READING PASSAGE:
Case ID: f_279/html/0812-01.html
Source: Caselaw Access Project
Author: {"author": "DAVIS, Circuit Judge.", "license": "Public Domain", "url": "https://static.case.law/"}
Date Created: 2024-08-24T03:29:51.129683

HAYES v. GIBSON. In re NEW YORK & BALTIMORE INLAND TRANSP. CO.
    (Circuit Court of Appeals, Third Circuit.
    March 4, 1922.)
    No. 2807.
    1. Bankruptcy @=>188(3) — Equitable lien held subordinate to rights of trustee.
    An agreement to give a mortgage is not a mortgage, and where such an agreement, made more than four months before a petition in bankruptcy was filed, was unexecuted at that time, the legal title to the property remained in the bankrupt, and under Bankruptcy Act, § 47a (2), as amended (Comp. St. § 9631a), giving the trustee the rights of a creditor holding a lien by legal or equitable proceedings, his right is superior to that of the holder of the equitable lien.
    2. Bankruptcy @=>161 (2) — Mortgage given by insolvent within four months of bankruptcy not valid, because executed pursuant to prior agreement.
    A mortgage given by an insolvent debtor within four months of bankruptcy, otherwise voidable by the trustee under Bankruptcy Act, § 60b (Comp. St. § 9644), is not validated by the fact that it was executed in, performance of a contract made more than four months before the bankruptcy.
    3. Bankruptcy @=>16112) — Mortgage held voidable as a “transfer of property.”
    Where the legal title to property became vested in bankrupt within four months prior to bankruptcy, though subject to an equitable lien created by an agreement made prior to the four months to give a mortgage thereon, it took such title unincumbered for the benefit of its creditors, and a mortgage executed pursuant to-the agreement held a transfer of its property not for a present consideration, which, where it operated as a preference of the mortgagee, was voidable by the trustee under Bankruptcy Act, § 60b (Comp. St. § 9644).
    [Ed. Note. — For other definitions, see Words and Phrases, First and Second Series, Transfer.]
    <5^Por other cases see same topic & KEY-NUMBER in all Key-Numbered Digests & Indexes
    Appeal from the District Court of the United States for the District of Delaware; Hugh M. Morris, Judge.
    In the Matter of the New York & Baltimore Inland Transportation Company, bankrupt; Joseph Chester Gibson, trustee. Thomas H. Hayes appeals from a decree affirming an order of the referee.
    Affirmed.
    For opinion below, see 276 Fed. 145.
    Certiorari denied 257 U. S.-, 42 Sup. Ct. 464, 66 L. Ed.-.
    Thomas E. Bayard and Robert Pennington, both of Wilmington, Del., and W. Thomas Kemp, of Baltimore, Md.; for appellant.
    Caleb S. Layton, of Wilmington, Del., for appellee.
    Before BUFFINGTON, WOOLLEY, and DAVIS, Circuit Judges.
   DAVIS, Circuit Judge.

JOB ITEM A:
In the court case text, who is named as the trustee of the bankrupt company?
JOB ITEM B:
According to the first headnote of the court case text, why is the trustee's right superior to that of the holder of the equitable lien?
JOB ITEM C:
Continue the court case text from the point where it stops, beginning the opinion of the circuit judge.

DATA TO EXAMINE:
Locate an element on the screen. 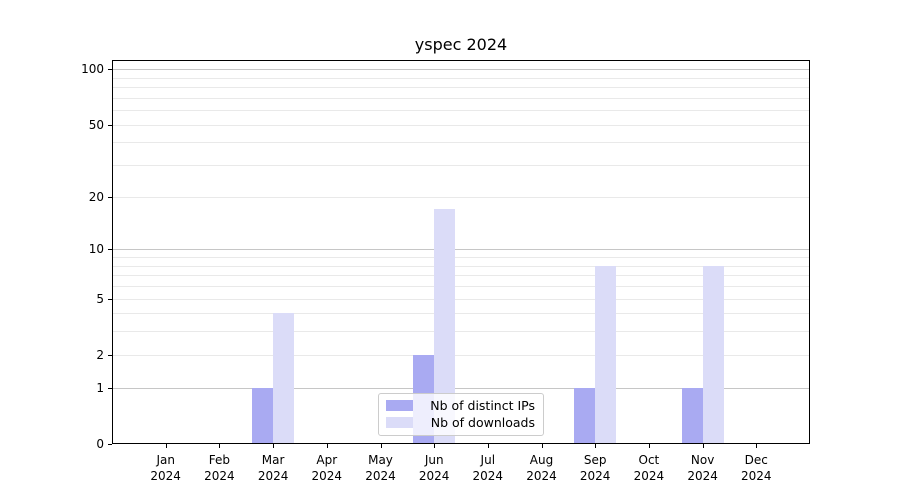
---
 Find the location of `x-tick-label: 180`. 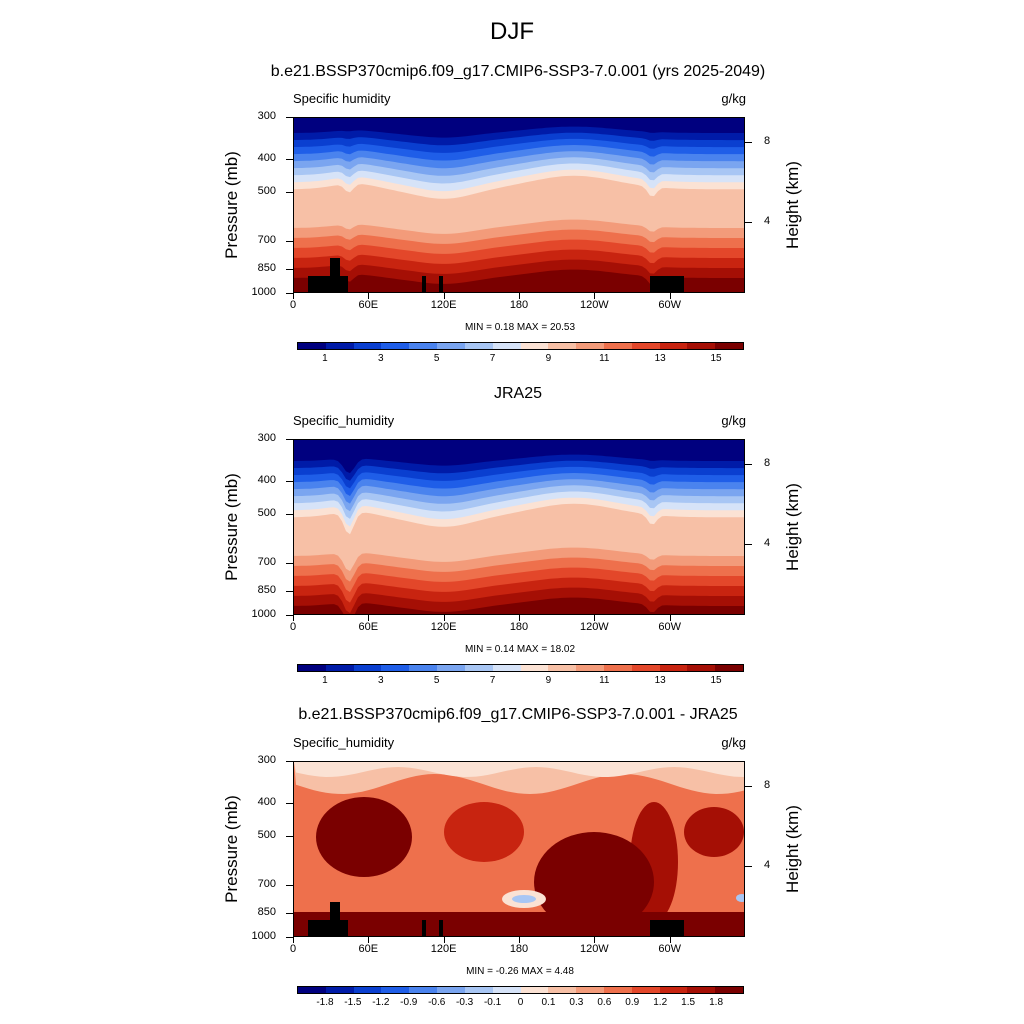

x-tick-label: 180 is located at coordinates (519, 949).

ANSWER BOX A:
Joseph Chester Gibson.

ANSWER BOX B:
An agreement to give a mortgage is not a mortgage, and because the agreement was still unexecuted when the bankruptcy petition was filed, the legal title to the property remained in the bankrupt. Bankruptcy Act, § 47a (2), as amended, gives the trustee the rights of a creditor holding a lien by legal or equitable proceedings, so the trustee's right prevails.

ANSWER BOX C:
This is an appeal from a decree of the District Court affirming an order of the referee holding that the title of the trustee in bankruptcy to certain personal property in his custody was superior to that of Thomas PI. Hayes, equitable lienor and mortgagee. On November 13, 1919, Mr. Hayes entered into a written agreement with the New York & Baltimore Inland Transportation Company, a corporation created under the laws of the state of Maryland. He agreed to advance to the corporation $73,000 to be used from time to time by it in paying outstanding liens against its property, including nine barges and four tugs. The money was to be paid as the claims became due and were approved by the officers of the company, and when paid they were to be assigned to Mr. Hayes. The company agreed to liquidate and dissolve immediately under the jurisdiction of a court of equity of Baltimore City. After paying all claims, if any balance of the $73,000 remained, it was to be paid to the company, which, on the other hand, was to pay any deficiency, if any existed, after exhausting the $73,000, and to assign to Mr. Hayes all its property upon the delivery to it of $90,000 of the preferred stock and $25,000 of the common stock of a corporation to be organized by Mr. Hayes under the laws of Delaware, with a capital of $100,-000, 7 per cent, cumulative preferred stock and $200,000 common stock. The property assigned to Hayes was to be transferred to the Delaware Company, which thereafter was to issue as security to him “a $100,000 first mortgage'7 per cent, bond issue” against its property.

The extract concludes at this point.